= TASK ITEM =
Your copy should start at the line with "Click User Analysis text in step 2" and end at the line with "Task: Go Back to previous screen" in the data below. Transcribe only those lines, exactly, pictures excluded.

= THE RECORDS =
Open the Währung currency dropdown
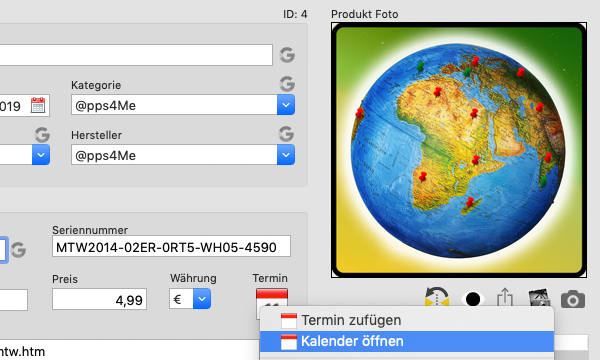Image resolution: width=600 pixels, height=360 pixels. (202, 299)
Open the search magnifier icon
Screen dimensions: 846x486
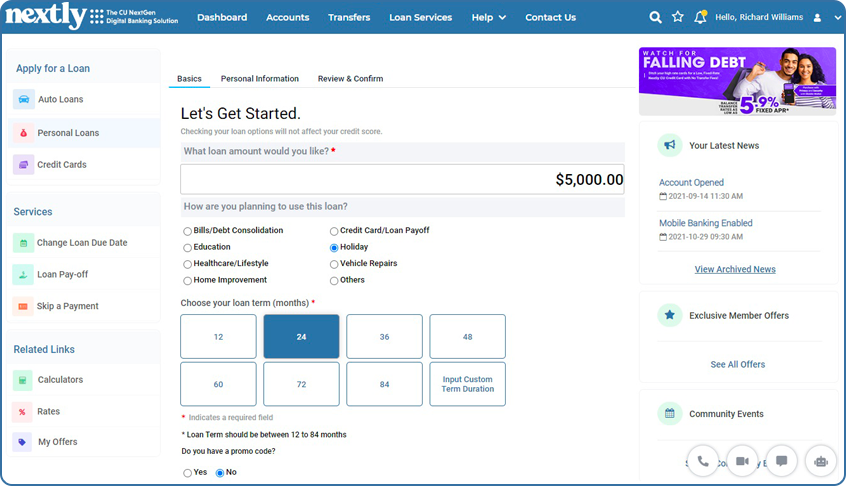click(x=655, y=17)

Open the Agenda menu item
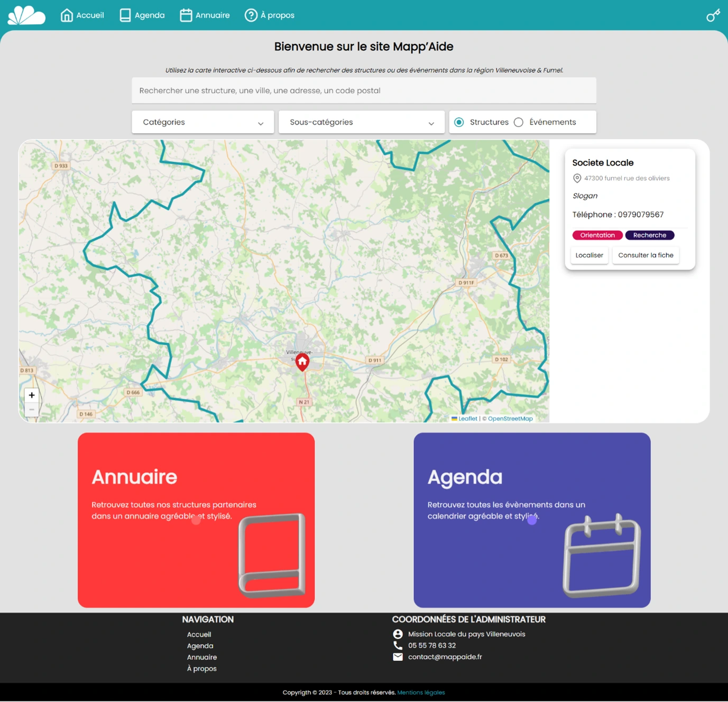(149, 15)
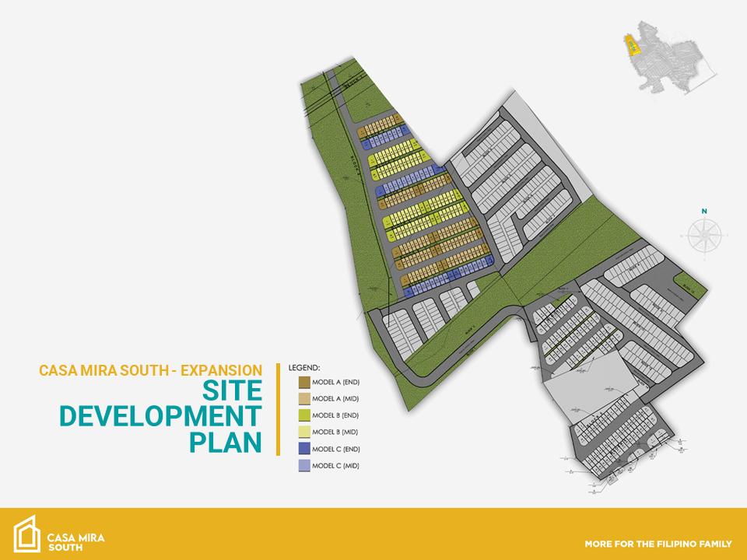This screenshot has height=560, width=747.
Task: Click the Model A (End) color swatch
Action: [x=303, y=382]
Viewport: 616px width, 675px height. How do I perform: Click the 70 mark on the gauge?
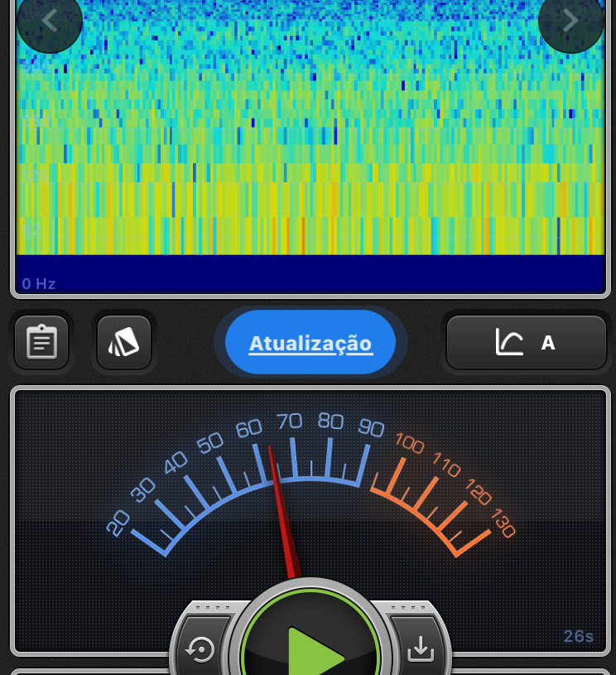[289, 422]
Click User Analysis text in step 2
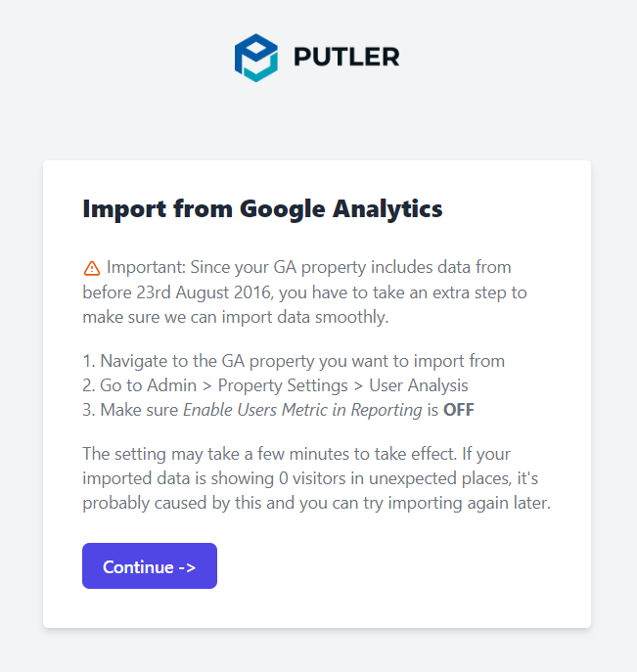 click(x=419, y=385)
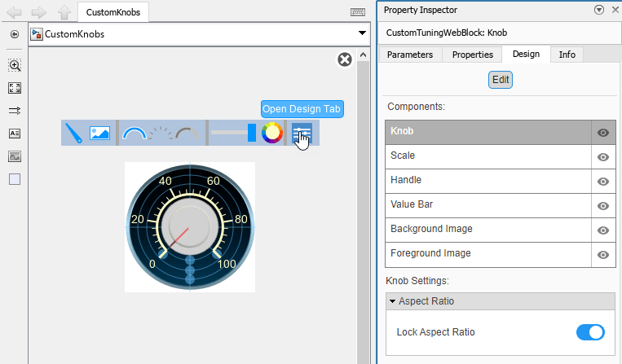The width and height of the screenshot is (622, 364).
Task: Toggle the Lock Aspect Ratio switch
Action: [x=590, y=332]
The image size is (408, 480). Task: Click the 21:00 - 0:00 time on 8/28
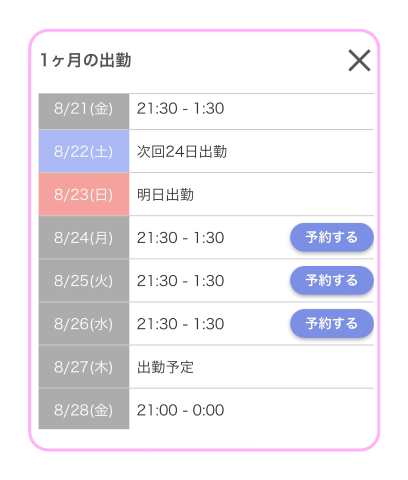180,410
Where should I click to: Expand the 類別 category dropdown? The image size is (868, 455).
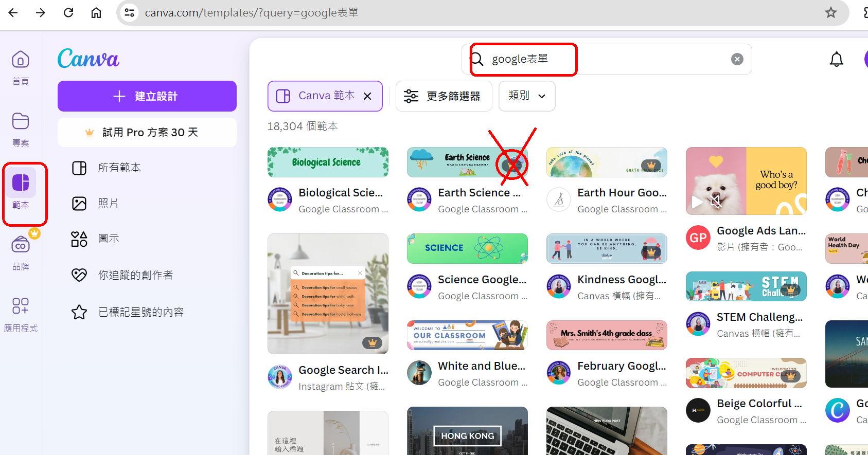click(527, 96)
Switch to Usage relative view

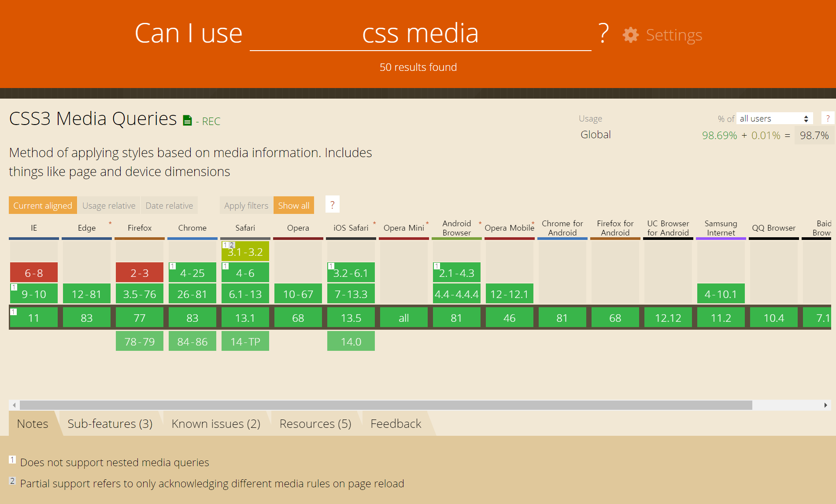[109, 206]
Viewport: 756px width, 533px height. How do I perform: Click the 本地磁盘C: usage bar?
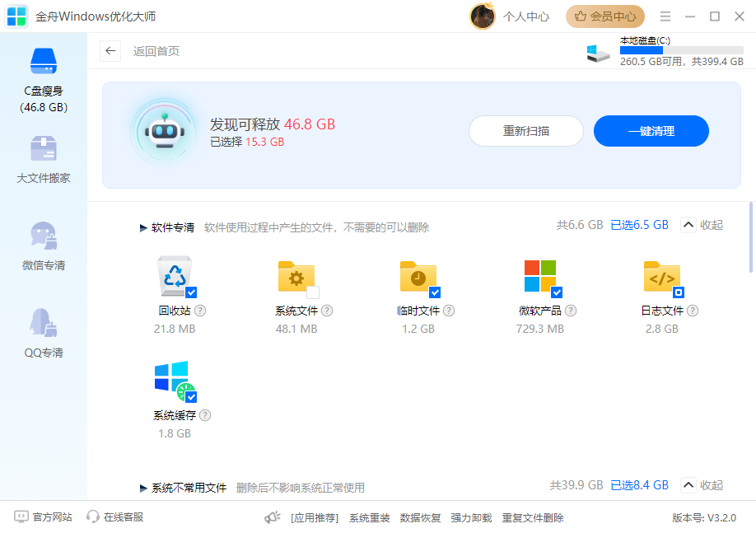[681, 50]
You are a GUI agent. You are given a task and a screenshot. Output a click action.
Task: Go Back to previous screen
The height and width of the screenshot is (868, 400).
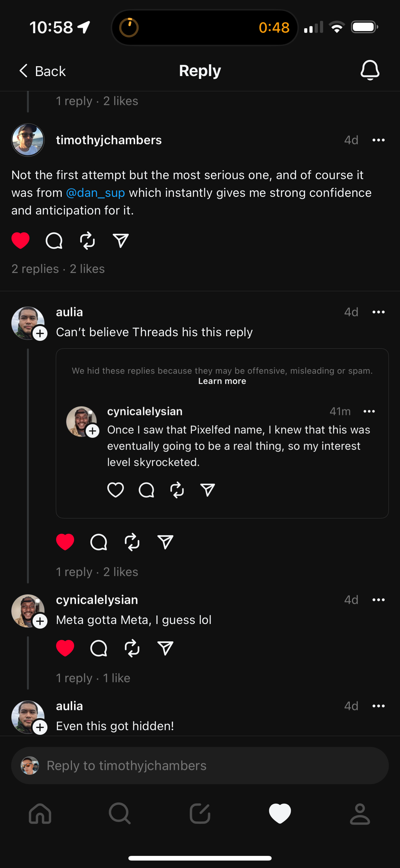(x=42, y=71)
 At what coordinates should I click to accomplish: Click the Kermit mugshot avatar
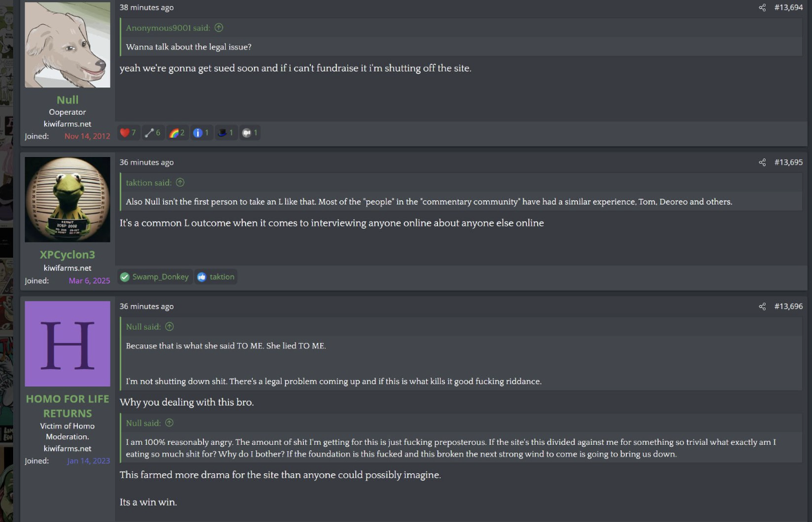(67, 199)
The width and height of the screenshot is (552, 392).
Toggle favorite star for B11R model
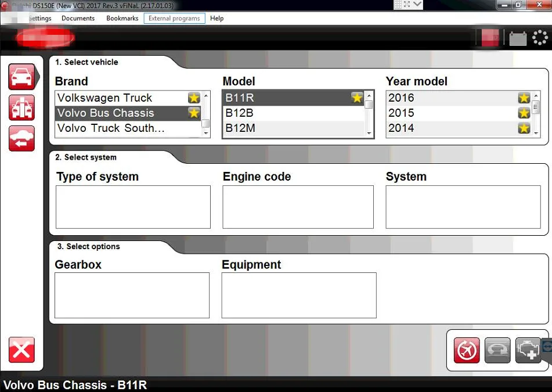point(357,98)
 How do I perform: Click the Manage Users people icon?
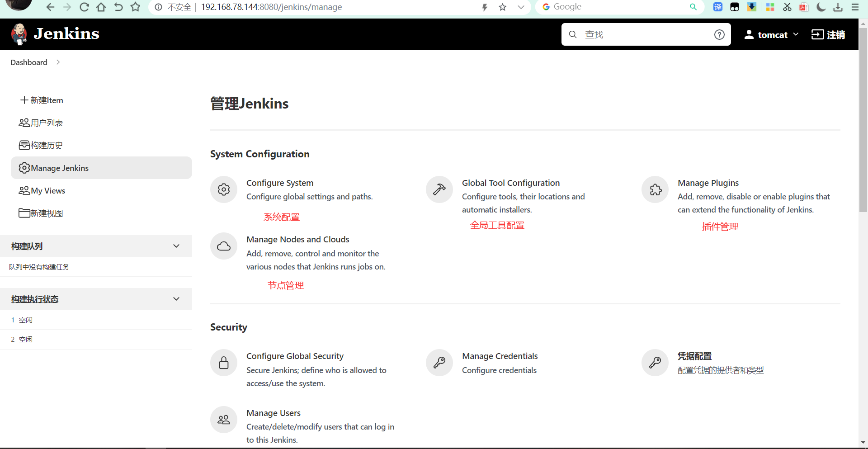(223, 420)
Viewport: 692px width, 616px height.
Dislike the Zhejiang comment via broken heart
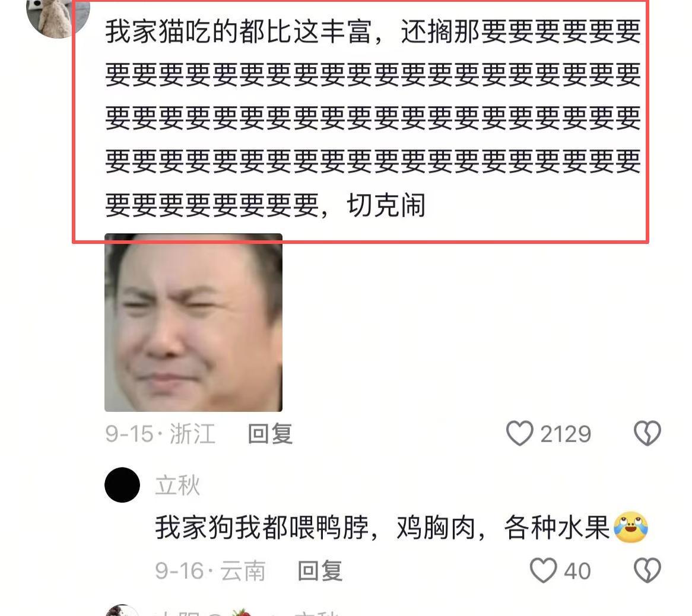point(647,433)
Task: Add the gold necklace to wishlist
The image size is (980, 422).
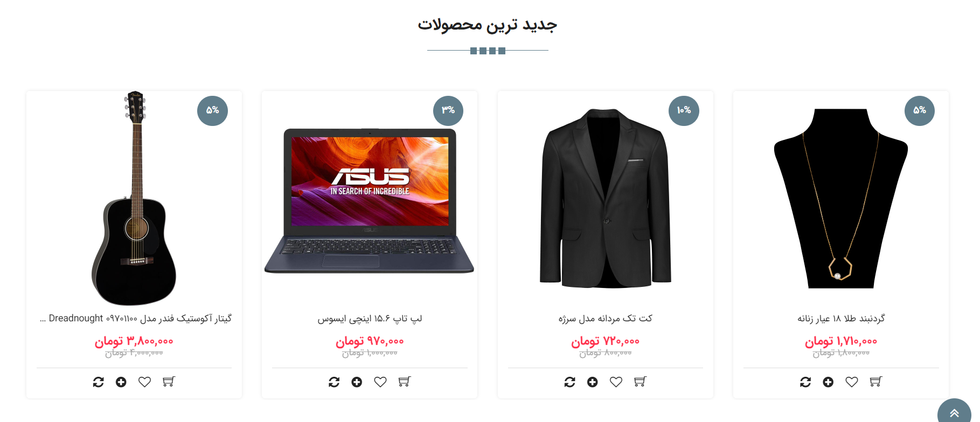Action: click(852, 382)
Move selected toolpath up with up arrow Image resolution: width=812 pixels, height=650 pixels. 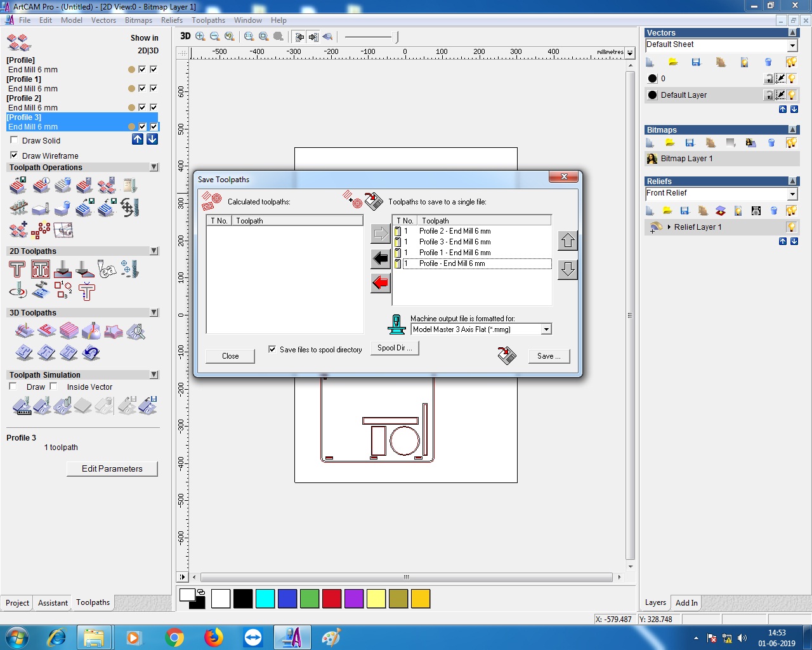(568, 241)
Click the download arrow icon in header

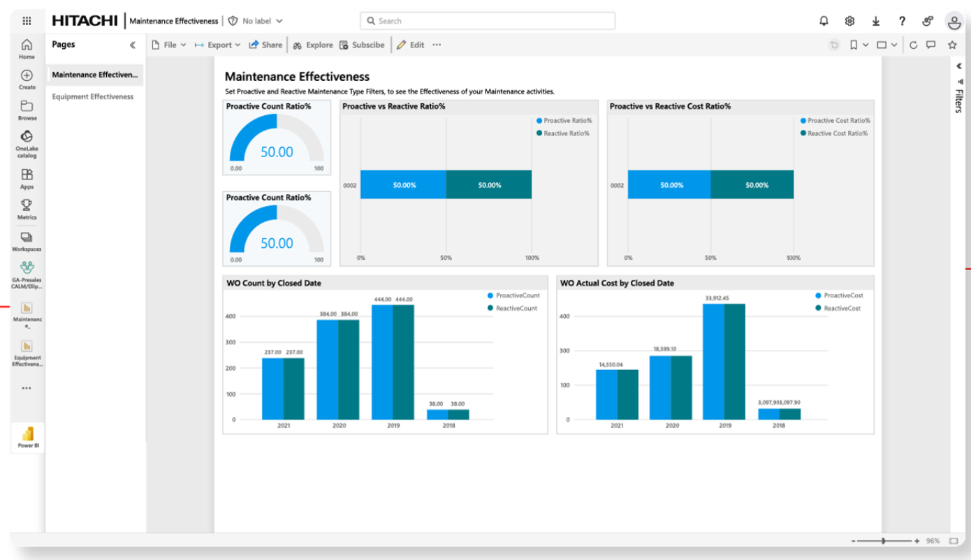point(875,22)
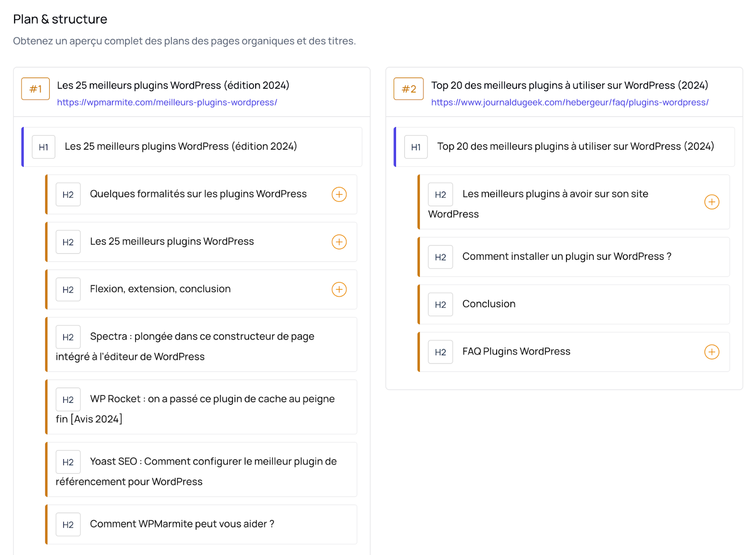Expand "Flexion, extension, conclusion" section
The height and width of the screenshot is (555, 756).
click(339, 289)
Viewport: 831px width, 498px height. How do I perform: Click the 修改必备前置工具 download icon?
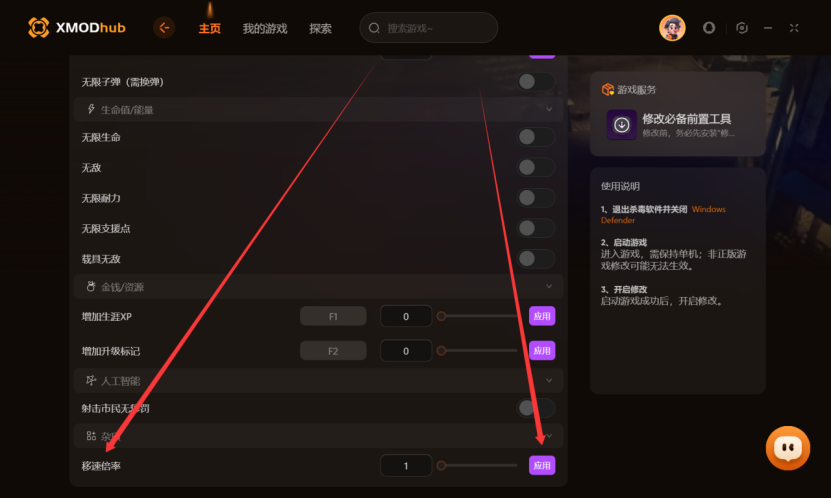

= TASK RESPONSE =
Click User Analysis text in step 2
 click(x=419, y=385)
The width and height of the screenshot is (622, 364).
Task: Toggle the Lock Aspect Ratio switch
Action: [x=590, y=332]
The image size is (408, 480). Task: Click the 21:00 - 0:00 time on 8/28
180,410
Where should I click to: Expand the 類別 category dropdown? The image size is (868, 455).
click(527, 96)
Switch to Usage relative view

[109, 206]
Viewport: 756px width, 533px height. How do I perform: Click the 本地磁盘C: usage bar?
[681, 50]
You are a GUI agent. You are given a task and a screenshot. Output a click action.
Task: Go Back to previous screen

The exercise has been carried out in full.